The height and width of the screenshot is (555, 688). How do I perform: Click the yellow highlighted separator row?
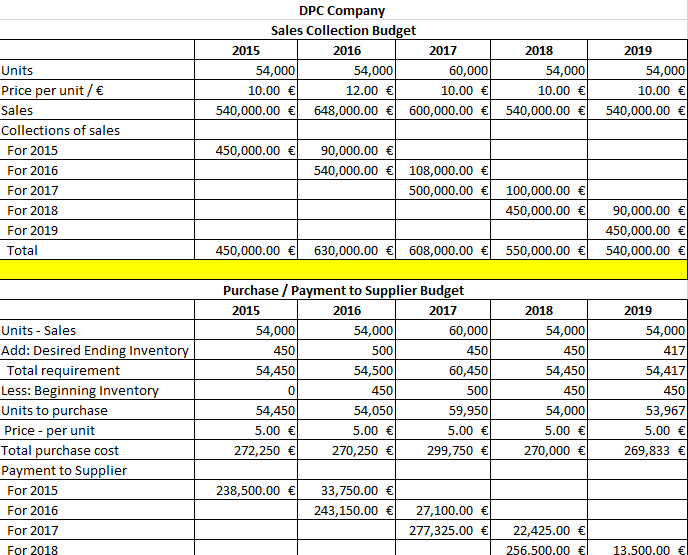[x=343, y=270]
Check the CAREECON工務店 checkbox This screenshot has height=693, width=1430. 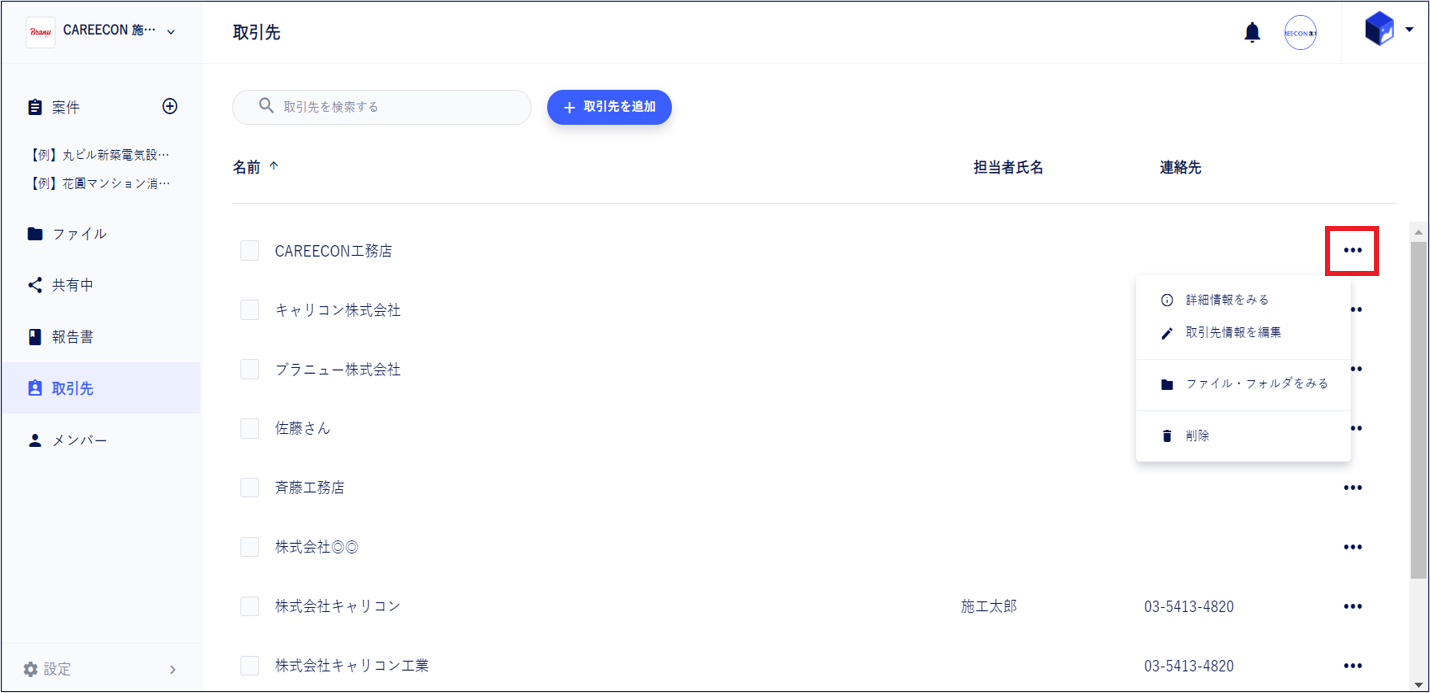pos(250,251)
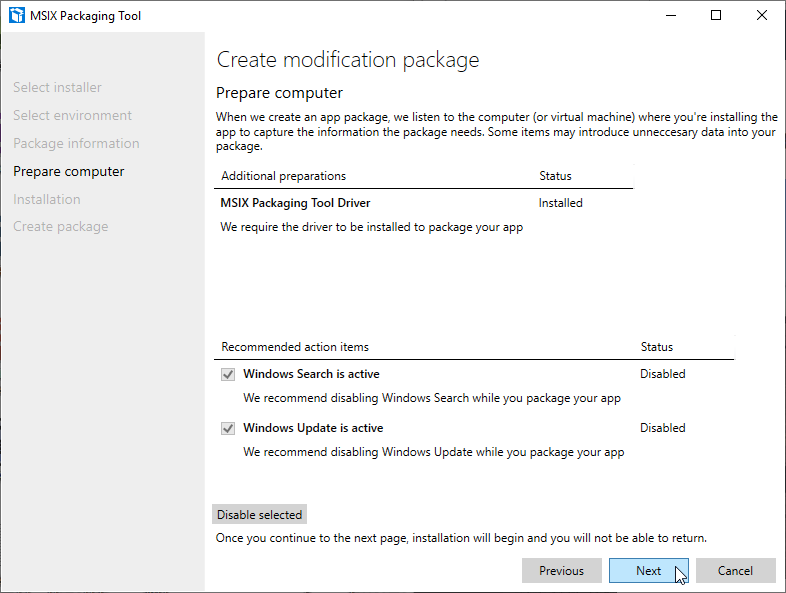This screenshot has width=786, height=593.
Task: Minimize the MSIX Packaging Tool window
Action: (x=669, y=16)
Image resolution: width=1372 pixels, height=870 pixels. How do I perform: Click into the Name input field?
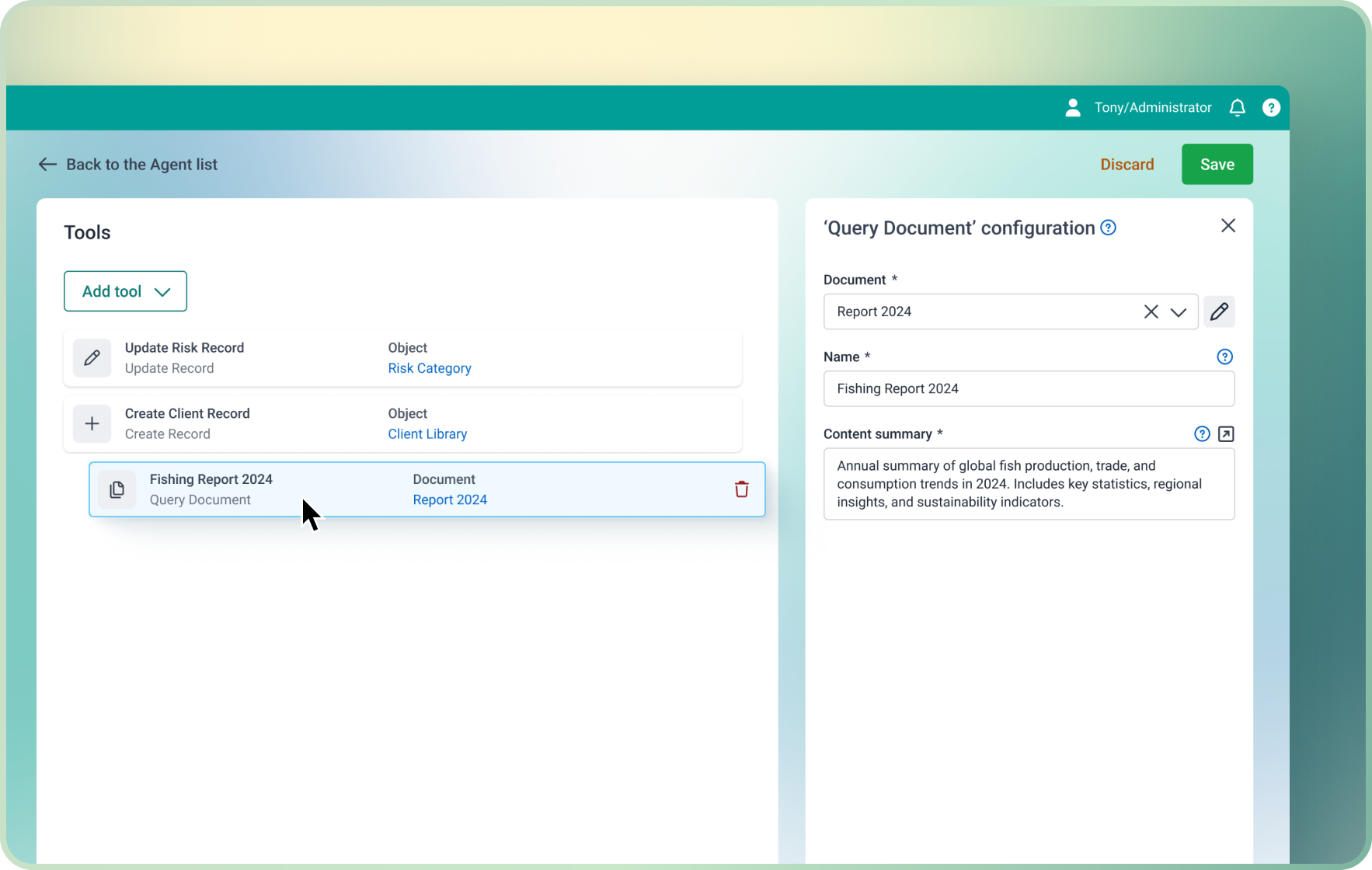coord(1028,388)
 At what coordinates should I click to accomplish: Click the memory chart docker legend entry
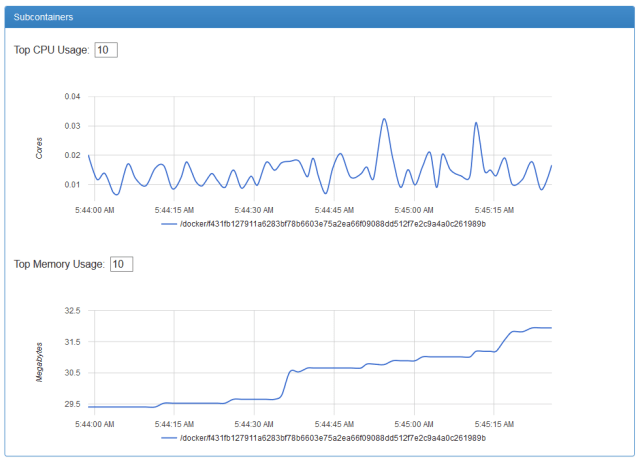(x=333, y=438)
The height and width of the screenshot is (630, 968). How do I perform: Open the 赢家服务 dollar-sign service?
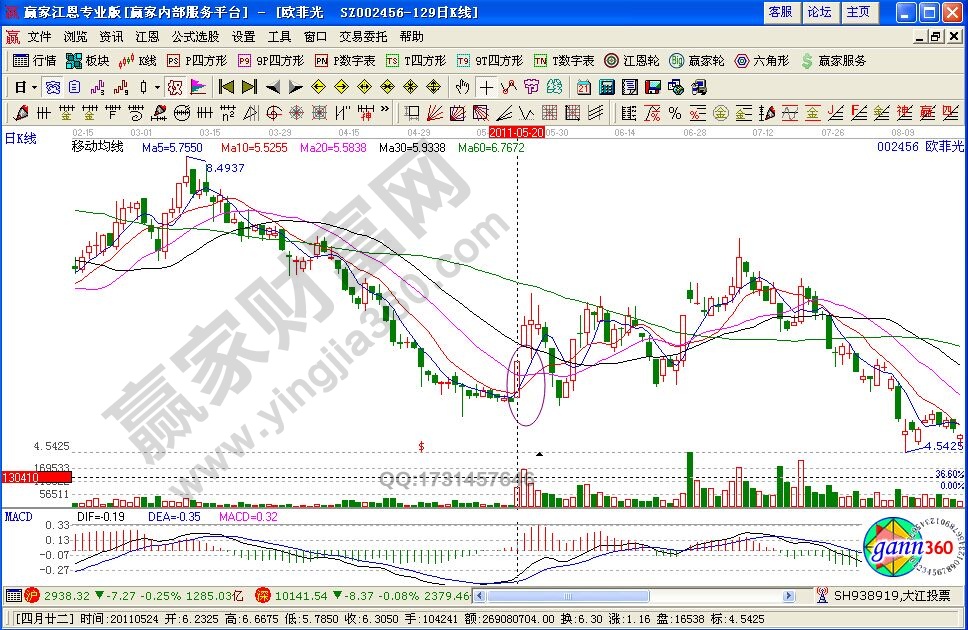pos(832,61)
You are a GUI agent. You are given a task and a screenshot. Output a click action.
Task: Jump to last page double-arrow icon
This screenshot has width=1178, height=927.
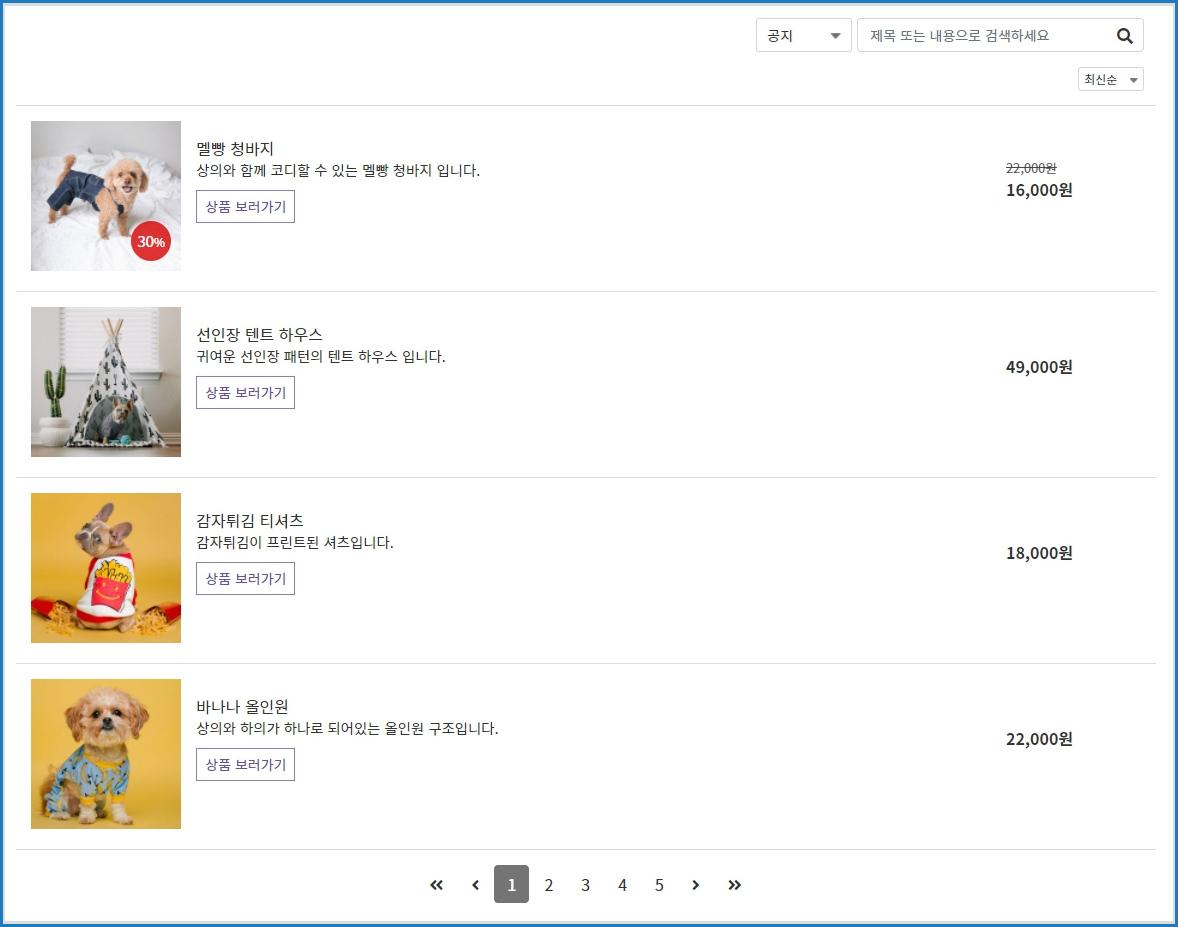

****************************************

**EXERCISE REQUIREMENTS**:
Starting at the line with "Task: Jump to last page double-arrow icon", write out every line exactly through the final line of the records above, both included, and skip the pictures.

**EXERCISE OUTPUT**:
Task: Jump to last page double-arrow icon
This screenshot has width=1178, height=927.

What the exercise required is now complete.